What are some styles in the poem "Out, Out-" by Robert Frost?
This horrifying and bleak poem is about a boy who was using a self-powered buzz saw late in the day. His sister came to tell him that it was supper time, and, maybe because he wasn't paying attention, or maybe because he wanted to be done with working and looked the other way, or whatever, the saw blade got loose, and, as if it had a life of its own, the blade cut the boy's hand off. A doctor was called; the poor boy was anesthetized and... and he died. Bled to death.
Then the people went back to what they were doing for nothing more could be done.
As for style, it is plain-spoken Frost factual reporting with an edge as sharp as the saw blade. The sense of threat and dread is there from the start:
"And the saw snarled and rattled, snarled and rattled"
Yet the tale unfolds simply and pathetically and chronologically. No nonsense: the sadness and meaningless speak for themselves.
The link supplied below explains it all in greater detail. A true story, very dark indeed.

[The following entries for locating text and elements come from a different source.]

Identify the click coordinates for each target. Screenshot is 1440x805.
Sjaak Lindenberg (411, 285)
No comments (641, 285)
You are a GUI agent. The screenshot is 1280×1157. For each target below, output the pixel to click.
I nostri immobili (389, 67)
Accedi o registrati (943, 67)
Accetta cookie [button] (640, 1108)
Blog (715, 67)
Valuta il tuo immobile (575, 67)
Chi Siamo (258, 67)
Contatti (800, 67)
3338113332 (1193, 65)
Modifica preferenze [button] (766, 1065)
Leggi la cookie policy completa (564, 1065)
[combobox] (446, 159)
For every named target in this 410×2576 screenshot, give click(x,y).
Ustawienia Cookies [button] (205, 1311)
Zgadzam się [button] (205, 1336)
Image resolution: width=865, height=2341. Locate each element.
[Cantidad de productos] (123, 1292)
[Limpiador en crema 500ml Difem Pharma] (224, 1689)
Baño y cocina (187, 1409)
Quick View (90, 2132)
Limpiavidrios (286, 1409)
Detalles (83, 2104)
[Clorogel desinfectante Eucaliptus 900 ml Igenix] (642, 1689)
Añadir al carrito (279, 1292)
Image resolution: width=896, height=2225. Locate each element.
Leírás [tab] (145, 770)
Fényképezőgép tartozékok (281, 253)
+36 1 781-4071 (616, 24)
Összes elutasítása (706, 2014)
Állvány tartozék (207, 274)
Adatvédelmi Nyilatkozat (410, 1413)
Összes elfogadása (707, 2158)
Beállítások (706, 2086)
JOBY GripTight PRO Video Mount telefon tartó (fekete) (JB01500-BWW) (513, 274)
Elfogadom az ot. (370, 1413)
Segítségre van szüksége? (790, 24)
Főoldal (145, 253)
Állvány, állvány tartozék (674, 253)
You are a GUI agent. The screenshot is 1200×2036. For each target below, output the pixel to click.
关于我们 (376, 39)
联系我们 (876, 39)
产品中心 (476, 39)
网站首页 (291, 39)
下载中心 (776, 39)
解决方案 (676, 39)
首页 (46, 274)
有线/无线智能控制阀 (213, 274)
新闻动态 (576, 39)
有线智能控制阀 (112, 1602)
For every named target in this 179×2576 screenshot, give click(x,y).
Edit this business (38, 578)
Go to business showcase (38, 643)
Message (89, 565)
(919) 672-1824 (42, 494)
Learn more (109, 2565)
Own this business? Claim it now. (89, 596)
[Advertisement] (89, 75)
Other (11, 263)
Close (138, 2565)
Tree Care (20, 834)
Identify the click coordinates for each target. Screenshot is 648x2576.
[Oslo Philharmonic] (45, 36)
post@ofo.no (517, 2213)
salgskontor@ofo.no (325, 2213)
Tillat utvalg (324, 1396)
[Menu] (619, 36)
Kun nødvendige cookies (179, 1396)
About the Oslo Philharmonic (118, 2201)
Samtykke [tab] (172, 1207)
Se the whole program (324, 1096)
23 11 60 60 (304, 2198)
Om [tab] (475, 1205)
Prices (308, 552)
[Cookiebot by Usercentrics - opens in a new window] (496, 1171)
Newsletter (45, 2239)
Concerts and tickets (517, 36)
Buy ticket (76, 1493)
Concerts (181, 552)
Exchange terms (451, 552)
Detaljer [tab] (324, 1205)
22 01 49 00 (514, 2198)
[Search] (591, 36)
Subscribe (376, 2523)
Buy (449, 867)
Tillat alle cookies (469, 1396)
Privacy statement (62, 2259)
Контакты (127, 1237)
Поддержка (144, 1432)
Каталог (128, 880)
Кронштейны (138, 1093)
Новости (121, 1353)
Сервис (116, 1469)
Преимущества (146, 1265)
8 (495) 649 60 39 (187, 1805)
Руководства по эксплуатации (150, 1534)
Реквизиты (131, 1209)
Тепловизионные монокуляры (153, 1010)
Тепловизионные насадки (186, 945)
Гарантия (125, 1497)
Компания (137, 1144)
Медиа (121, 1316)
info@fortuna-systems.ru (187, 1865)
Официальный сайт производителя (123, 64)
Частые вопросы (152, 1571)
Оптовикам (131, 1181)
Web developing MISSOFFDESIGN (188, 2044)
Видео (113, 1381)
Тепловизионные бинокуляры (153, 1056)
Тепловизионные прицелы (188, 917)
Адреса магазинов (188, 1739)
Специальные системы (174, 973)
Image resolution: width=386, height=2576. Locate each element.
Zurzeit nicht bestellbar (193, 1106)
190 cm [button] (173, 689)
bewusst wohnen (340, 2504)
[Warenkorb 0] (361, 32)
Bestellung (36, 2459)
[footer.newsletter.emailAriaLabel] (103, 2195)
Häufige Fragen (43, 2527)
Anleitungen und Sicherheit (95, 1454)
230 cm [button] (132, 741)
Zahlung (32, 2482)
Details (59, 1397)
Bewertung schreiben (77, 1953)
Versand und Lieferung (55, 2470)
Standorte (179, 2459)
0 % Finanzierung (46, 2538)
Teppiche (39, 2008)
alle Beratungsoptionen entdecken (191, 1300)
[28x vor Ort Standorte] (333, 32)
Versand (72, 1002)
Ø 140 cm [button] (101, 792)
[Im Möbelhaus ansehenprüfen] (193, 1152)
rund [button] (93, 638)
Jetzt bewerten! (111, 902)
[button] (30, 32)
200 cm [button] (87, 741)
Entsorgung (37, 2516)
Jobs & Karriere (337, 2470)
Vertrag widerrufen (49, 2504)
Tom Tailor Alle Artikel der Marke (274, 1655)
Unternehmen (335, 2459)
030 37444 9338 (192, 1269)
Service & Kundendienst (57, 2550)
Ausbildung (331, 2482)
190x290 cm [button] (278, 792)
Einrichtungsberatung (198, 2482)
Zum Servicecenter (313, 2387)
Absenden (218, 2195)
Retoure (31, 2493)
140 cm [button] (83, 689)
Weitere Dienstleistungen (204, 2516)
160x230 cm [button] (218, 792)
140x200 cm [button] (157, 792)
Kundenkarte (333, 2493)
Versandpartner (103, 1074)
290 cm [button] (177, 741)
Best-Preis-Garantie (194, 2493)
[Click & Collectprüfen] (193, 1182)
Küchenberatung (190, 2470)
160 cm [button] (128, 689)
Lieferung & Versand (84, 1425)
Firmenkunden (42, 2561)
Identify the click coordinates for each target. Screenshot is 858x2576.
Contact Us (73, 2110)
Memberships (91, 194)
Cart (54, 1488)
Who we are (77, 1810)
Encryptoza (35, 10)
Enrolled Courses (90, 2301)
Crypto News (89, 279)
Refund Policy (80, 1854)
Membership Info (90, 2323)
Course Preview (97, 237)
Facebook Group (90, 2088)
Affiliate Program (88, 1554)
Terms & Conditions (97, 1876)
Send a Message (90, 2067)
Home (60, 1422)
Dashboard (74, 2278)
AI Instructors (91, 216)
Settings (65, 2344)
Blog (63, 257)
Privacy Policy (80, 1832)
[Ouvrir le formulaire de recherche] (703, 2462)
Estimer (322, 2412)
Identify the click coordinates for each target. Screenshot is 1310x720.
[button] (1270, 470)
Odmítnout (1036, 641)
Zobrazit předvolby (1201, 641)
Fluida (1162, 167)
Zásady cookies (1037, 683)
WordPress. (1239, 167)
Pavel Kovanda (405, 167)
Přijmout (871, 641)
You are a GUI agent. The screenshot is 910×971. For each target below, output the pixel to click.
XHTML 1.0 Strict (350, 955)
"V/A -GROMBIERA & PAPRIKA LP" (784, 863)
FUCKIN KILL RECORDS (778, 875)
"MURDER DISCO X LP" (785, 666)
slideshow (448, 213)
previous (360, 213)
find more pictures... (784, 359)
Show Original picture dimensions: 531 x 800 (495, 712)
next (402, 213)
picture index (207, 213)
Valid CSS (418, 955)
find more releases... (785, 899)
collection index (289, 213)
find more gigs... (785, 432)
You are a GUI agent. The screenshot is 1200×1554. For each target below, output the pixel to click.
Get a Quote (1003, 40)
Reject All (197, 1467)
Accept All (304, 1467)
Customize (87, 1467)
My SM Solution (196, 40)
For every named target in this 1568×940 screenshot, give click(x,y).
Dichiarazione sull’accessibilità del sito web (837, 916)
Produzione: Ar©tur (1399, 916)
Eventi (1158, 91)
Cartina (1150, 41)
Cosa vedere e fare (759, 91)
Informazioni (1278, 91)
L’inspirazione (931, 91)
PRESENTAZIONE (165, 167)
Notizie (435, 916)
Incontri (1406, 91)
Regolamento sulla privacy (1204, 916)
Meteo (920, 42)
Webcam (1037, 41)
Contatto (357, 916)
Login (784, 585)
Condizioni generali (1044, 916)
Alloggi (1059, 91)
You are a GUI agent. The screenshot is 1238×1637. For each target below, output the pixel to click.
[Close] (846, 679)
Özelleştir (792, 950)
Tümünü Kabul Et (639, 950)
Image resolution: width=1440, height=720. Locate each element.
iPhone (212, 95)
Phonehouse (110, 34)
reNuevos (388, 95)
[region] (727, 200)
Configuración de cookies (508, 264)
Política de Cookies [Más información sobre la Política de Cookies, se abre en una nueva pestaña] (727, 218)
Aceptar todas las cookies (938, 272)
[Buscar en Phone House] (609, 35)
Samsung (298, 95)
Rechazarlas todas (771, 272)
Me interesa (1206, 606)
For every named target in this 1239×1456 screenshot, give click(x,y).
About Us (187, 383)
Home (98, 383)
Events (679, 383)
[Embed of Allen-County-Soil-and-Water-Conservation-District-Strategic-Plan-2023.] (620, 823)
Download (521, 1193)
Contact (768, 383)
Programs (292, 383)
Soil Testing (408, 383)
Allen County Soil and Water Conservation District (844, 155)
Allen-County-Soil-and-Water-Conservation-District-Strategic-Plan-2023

The poem 'Out,Out' by Robert Frost is a shocking piece of writing about a farm accident and the style reflects/enhances that. The poet uses blank verse,as in this case,he wishes to convey the natural speech that would attend an accident. Even the title is arresting - it could be a fire, or an order in a battle or a command - we are not sure til we begin reading.However,as in life when something interrupts the natural flow of the day's work, the fluency of the verse is interrupted by sharp staccato breaks (caesuras/line breaks) which get more frequent as the poem moves along. - sometimes even breaking the line itself. Can you look for an example of that? The 'normalness' of the language is is thrown into high contrast by this (supper,apron) as the caesura spotlights what has happened to the hand. This style underlines the fear,anxiety and other emotions of such a distressing event.